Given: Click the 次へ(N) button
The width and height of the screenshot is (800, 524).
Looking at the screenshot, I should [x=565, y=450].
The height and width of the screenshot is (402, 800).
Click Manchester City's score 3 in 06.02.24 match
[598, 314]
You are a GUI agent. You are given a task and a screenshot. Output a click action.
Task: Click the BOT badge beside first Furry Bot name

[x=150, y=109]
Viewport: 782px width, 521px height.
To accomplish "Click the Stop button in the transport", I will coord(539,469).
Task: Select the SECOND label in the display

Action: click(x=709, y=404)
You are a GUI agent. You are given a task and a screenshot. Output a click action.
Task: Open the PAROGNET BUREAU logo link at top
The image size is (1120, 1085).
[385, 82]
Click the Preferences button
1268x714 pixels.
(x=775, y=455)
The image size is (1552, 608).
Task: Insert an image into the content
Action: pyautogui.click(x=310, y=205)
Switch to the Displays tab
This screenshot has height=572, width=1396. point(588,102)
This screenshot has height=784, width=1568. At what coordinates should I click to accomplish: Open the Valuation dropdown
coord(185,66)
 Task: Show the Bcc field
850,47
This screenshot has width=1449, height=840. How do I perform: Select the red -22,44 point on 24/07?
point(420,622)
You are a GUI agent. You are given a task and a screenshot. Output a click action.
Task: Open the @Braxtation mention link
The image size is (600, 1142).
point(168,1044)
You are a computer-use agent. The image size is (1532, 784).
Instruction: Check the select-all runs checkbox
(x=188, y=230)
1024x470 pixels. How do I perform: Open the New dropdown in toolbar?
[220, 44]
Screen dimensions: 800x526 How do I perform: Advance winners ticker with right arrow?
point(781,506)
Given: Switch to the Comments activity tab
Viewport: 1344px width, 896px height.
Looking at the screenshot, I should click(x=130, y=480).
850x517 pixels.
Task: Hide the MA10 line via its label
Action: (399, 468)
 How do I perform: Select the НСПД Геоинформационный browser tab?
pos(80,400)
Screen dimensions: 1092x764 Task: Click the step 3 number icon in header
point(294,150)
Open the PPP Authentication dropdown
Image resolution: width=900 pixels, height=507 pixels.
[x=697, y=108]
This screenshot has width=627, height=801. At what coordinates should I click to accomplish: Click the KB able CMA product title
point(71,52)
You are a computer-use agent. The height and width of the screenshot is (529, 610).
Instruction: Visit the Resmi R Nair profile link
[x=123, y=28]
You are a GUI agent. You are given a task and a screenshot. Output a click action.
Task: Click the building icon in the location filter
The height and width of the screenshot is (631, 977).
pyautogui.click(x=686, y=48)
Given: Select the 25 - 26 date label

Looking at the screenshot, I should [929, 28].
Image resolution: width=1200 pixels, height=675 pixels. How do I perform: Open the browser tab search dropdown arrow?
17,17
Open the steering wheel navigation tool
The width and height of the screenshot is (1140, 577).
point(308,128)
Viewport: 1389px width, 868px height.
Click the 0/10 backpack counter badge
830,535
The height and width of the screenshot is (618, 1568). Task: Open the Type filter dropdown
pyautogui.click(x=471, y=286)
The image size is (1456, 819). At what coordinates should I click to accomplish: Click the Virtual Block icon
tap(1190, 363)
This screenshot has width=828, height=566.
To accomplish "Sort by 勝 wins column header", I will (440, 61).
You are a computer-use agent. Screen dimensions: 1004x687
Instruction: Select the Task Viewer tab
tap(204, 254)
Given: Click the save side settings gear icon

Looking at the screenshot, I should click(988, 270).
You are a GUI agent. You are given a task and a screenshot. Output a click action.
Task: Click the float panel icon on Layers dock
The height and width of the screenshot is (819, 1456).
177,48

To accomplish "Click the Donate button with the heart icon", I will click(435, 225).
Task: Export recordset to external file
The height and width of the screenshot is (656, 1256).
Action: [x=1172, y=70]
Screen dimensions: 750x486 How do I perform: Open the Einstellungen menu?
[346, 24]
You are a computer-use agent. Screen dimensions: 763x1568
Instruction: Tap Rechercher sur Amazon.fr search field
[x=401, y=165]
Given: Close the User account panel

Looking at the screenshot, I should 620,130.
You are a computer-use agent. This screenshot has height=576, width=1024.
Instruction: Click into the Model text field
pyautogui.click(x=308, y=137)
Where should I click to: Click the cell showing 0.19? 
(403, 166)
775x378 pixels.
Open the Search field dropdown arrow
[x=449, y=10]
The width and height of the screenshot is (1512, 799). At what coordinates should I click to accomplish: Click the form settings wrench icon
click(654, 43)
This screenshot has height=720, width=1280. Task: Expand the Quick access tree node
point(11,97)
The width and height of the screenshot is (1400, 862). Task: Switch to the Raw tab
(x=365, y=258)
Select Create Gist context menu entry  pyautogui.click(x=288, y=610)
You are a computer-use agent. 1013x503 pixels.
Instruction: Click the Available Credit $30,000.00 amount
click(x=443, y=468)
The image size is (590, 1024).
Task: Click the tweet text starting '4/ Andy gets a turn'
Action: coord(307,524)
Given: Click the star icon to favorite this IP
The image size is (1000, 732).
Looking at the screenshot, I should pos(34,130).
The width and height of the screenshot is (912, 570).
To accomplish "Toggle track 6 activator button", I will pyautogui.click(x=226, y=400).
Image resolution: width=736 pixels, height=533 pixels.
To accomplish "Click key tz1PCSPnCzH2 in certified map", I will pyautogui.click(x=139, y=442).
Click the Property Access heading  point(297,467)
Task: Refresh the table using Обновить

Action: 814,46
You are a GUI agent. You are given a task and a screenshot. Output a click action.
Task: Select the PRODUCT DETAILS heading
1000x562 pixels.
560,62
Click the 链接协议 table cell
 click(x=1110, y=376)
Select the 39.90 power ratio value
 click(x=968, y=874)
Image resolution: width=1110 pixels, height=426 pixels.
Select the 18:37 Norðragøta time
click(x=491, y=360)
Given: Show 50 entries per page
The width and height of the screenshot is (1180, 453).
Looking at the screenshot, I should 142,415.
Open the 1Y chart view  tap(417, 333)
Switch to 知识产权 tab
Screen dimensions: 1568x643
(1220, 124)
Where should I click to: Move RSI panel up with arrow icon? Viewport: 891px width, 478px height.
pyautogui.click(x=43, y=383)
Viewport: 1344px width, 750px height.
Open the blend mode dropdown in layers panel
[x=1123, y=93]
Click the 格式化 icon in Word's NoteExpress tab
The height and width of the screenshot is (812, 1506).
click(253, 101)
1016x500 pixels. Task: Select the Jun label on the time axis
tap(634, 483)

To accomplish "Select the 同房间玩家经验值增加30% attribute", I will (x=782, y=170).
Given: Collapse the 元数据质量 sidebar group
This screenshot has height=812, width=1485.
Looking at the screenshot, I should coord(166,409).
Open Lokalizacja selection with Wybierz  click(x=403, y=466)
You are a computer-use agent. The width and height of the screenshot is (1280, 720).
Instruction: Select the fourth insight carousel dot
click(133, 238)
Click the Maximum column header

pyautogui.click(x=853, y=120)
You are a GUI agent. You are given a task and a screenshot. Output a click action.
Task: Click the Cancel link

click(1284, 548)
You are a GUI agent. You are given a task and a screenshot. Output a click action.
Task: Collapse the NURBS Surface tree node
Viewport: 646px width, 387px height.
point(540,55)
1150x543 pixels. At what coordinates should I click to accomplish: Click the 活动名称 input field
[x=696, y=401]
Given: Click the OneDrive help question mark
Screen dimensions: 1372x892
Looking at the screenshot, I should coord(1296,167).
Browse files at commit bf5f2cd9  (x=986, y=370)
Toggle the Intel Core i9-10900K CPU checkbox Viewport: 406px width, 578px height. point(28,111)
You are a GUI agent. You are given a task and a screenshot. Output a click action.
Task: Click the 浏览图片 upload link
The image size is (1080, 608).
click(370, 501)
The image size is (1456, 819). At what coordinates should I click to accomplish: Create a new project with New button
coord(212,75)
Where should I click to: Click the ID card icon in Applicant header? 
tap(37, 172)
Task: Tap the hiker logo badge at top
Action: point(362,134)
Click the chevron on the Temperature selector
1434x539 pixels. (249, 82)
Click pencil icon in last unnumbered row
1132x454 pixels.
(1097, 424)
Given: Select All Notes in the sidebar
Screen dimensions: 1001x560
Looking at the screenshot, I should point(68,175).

● ● ●

GIVEN TASK: Rewrite the lines starting with the line with "Click the Property" and going on through the line with "click(x=1110, y=376)", putting "title" wherever "heading" appears and leaving everything else unchanged.

RESULT:
Click the Property Access title  point(297,467)
Task: Refresh the table using Обновить

Action: 814,46
You are a GUI agent. You are given a task and a screenshot. Output a click action.
Task: Select the PRODUCT DETAILS title
1000x562 pixels.
560,62
Click the 链接协议 table cell
 click(x=1110, y=376)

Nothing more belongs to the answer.